**YOUR TASKS**
• A. Answer these questions using the news report on China's factory activity:
(i) What was the Purchasing Managers' Index reading for August?
(ii) On what date does the mid-Autumn festival fall?
(iii) Which city sealed off the world's largest electronics market?
• B. Write the next part of the news report on China's factory activity, following on from its final sentence.
╭─ TEXT SECTION
BEIJING, China—China’s factory activity shrank in August for the second month in a row, official data showed Wednesday, as the sector was hit by strict zero-COVID restrictions and extreme heat.
The Purchasing Managers’ Index (PMI), a key gauge of manufacturing in the world’s second-biggest economy, came in at 49.4, up from July’s 49.0 but still below the 50-point mark separating growth from contraction, National Bureau of Statistics (NBS) data showed.
Sporadic COVID-19 lockdowns around China have dampened consumer enthusiasm and business confidence, while searing temperatures across large parts of the country this summer prompted power rationing for factories.
The economy faced “unfavorable factors including the epidemic and high temperatures” this month, NBS senior statistician Zhao Qinghe said in a statement.
Zhao said the data showed “the recovery of manufacturing production and demand still needs to be strengthened,” though he noted an uptick in activity in agricultural product processing and food producers ahead of the mid-Autumn festival on September 10.
China’s manufacturing PMI has been in contraction territory for five out of the past six months, in the wake of a disruptive months-long lockdown in Shanghai and COVID-related restrictions elsewhere.
But officials show few signs of relaxing strict pandemic curbs, with the southern tech hub of Shenzhen sealing off the world’s largest electronics market this week despite just dozens of daily cases in the city of more than 18 million.
╰─
╭─ INFORMATION SHOWN
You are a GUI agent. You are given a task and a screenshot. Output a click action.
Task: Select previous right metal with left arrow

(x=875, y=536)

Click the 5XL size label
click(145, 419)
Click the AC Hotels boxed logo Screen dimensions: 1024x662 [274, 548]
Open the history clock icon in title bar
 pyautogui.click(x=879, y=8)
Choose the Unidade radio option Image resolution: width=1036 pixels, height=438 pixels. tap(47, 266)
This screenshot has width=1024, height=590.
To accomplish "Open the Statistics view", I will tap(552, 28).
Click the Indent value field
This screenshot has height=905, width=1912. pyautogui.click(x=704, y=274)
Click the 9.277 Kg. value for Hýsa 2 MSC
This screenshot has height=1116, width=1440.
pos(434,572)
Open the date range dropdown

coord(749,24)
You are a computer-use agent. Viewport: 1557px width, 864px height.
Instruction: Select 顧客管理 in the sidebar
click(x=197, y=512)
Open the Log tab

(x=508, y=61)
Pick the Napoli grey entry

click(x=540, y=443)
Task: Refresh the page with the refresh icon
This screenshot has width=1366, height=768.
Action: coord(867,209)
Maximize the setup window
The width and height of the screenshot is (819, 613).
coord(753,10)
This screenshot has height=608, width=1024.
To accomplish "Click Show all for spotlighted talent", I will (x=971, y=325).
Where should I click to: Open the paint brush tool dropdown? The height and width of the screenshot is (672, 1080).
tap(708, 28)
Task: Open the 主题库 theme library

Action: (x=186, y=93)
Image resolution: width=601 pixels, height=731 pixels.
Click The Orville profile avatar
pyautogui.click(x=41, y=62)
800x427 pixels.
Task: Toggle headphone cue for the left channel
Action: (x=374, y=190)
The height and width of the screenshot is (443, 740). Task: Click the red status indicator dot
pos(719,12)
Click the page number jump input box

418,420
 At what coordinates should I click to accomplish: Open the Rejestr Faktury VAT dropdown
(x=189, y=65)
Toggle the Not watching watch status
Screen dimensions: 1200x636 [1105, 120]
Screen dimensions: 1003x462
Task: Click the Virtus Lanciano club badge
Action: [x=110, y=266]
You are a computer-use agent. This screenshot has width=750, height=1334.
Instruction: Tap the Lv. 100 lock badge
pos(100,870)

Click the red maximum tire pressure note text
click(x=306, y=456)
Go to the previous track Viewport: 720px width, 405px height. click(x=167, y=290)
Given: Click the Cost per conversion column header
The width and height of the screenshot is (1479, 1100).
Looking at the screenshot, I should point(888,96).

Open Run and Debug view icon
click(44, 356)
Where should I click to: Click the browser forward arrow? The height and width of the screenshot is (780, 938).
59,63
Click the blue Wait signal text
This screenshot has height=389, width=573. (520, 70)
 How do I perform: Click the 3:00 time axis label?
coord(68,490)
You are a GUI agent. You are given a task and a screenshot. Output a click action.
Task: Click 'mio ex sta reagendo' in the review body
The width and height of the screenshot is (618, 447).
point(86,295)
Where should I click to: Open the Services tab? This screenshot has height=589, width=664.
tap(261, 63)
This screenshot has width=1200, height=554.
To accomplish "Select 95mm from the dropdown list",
╰─
**ANSWERS BY ITEM NUMBER**
• A.
(i) 49.4
(ii) September 10
(iii) Shenzhen

• B.
Chinese leaders had originally set a full-year GDP growth target of around 5.5 percent, but with economic expansion of just 0.4 percent in the second quarter, analysts believe it is unlikely to hit that goal.
Zhao noted that while larger businesses saw an expansion in activity this month, small and medium-sized enterprises reported contractions, dragging the overall PMI down.
“China’s economic weakness is increasingly becoming demand-driven,” ANZ’s Greater China chief economist Raymond Yeung, said.
“Consumption and investment sentiment among households and enterprises are weak, increasing the risk of a deflationary spiral.”
China’s non-manufacturing PMI came in at 52.6 points in August, down from 53.8 in July, NBS data showed.
Statistician Zhao said that the accommodation, food and beverage and telecommunications industries saw “sustained rapid growth” in the past month.
But ANZ’s Yeung noted that weak expansion in the service sector “bodes ill for China’s overall growth outlook.”
He said authorities were likely to continue their tough COVID approach in the lead-up to a key political meeting in October—the 20th Communist Party Congress.